L'elemento più sorprendente del rapporto riguarda l'aumento del reddito medio degli avvocati, che nel 2024 è salito del 6,8% rispetto all'anno precedente.
Il numero degli iscritti agli albi professionali continua a diminuire, mentre i redditi medi degli avvocati registrano un aumento. Secondo il Rapporto 2024 di Cassa Forense, redatto in collaborazione con il Censis e presentato a Roma il 2 aprile 2025, gli avvocati iscritti alla Cassa sono 233.260, in calo dell'1,6% rispetto al 2023. Una contrazione che segna un'emorragia di oltre 12.000 unità dal 2020, anno in cui gli iscritti toccavano quota 245.030.
Nonostante il calo numerico, il rapporto tra iscritti e popolazione rimane stabile, pari a 4 avvocati ogni mille abitanti, un dato che in sé riflette ancora un'elevata densità di professionisti sul territorio. Ad abbandonare più frequentemente la toga sono le donne: solo nel 2024, le avvocate che hanno lasciato la professione sono state 2.140, spesso prima dei 45 anni.
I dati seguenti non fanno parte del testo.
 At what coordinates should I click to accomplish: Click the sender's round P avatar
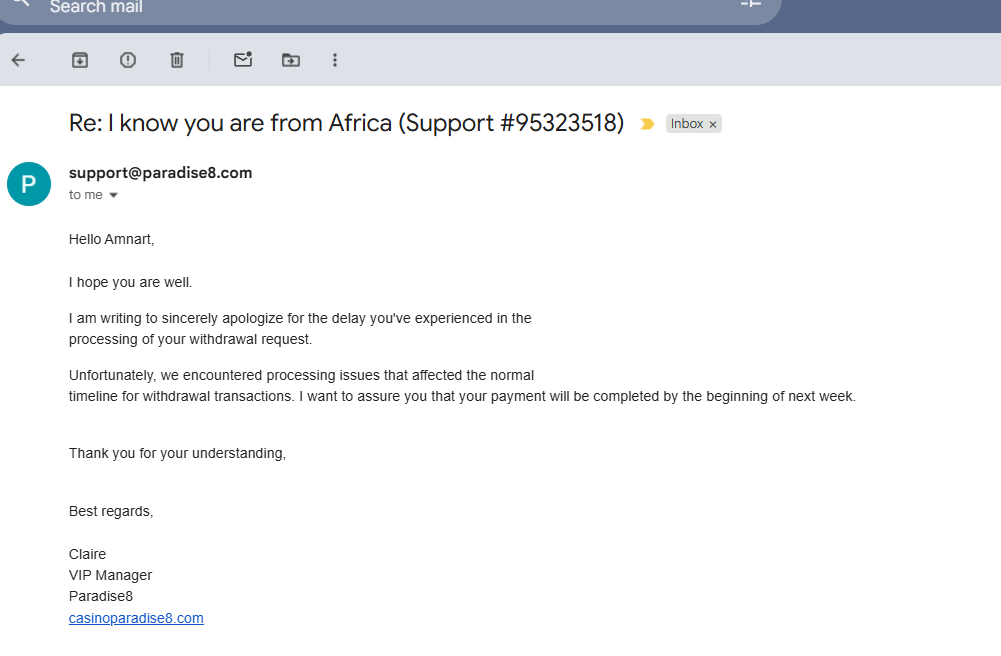(29, 184)
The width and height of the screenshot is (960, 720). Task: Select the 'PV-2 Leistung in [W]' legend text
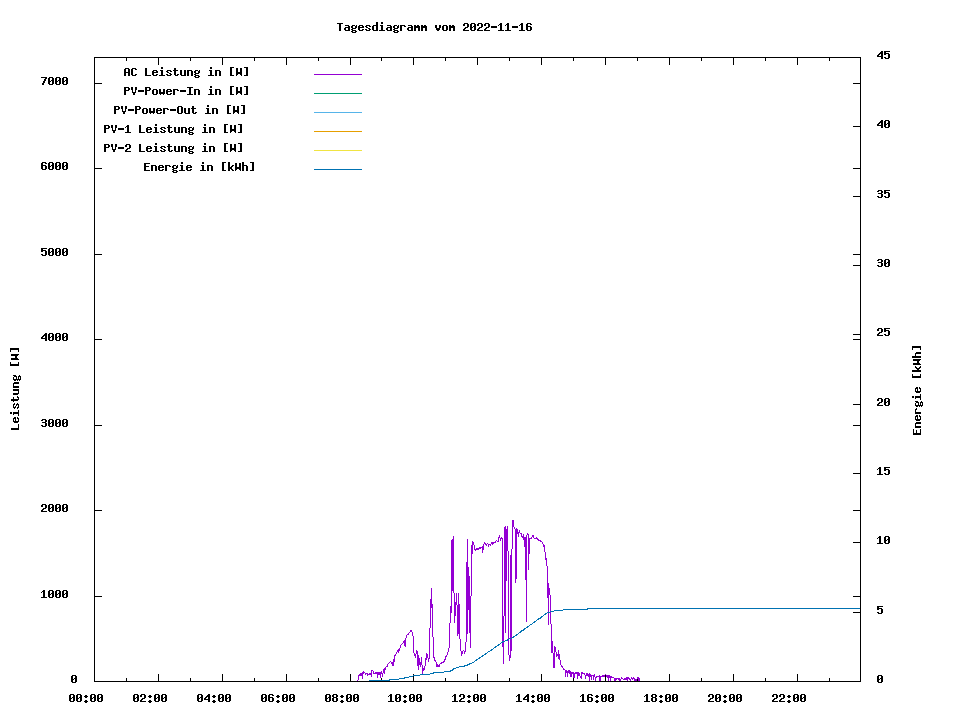173,148
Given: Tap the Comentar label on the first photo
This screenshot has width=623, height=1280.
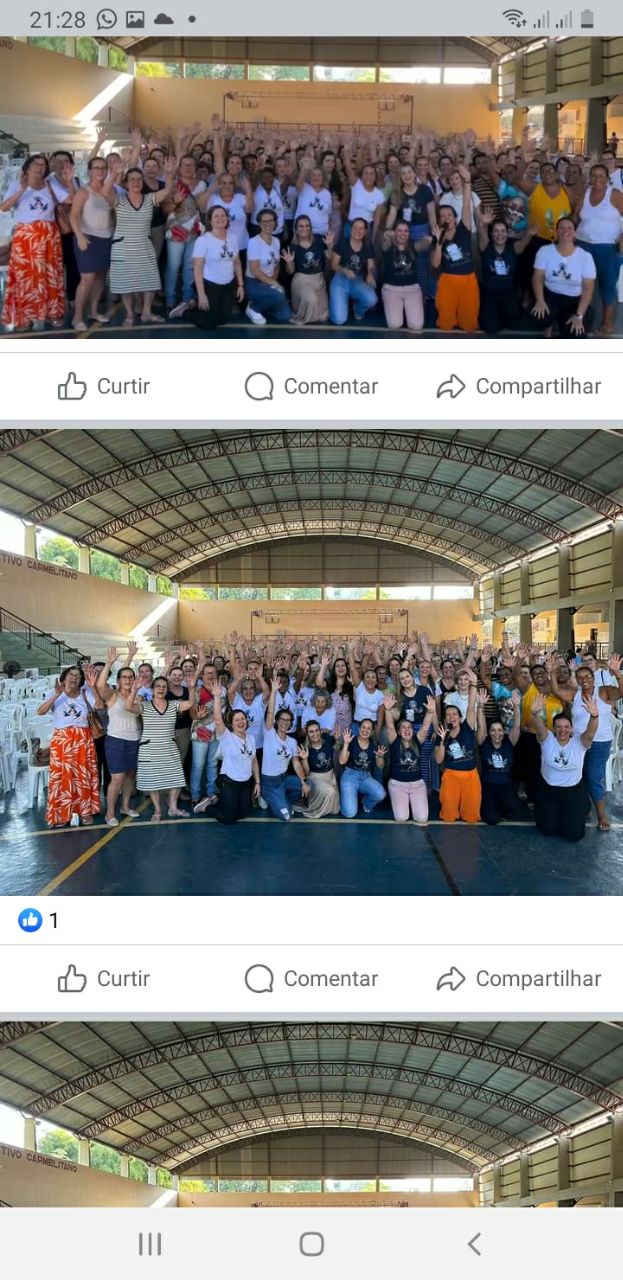Looking at the screenshot, I should [x=331, y=386].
L'età media complessiva dell'avvocatura è in crescita: oggi si attesta sui 48,9 anni, ben più alta rispetto ai 42,3 anni del 2002, segnale di un invecchiamento costante della categoria. In parallelo, il numero dei pensionati è salito a 34.719, contro i 29.868 del 2019. Vogliamo capire:
Dal punto di vista geografico, le differenze regionali sono ancora più marcate: in Lombardia il reddito medio è di 81.115 euro, in Calabria precipita a 24.203 euro (appena 17.000 per le donne). Una distanza che delinea due professioni diverse: da un lato l'avvocatura che lavora nei grandi centri economici, ben integrata nel tessuto imprenditoriale e dotata di specializzazioni di valore; dall'altro, una larga parte del Paese in cui esercitare la professione legale è sempre più difficile, precario e scarsamente remunerato.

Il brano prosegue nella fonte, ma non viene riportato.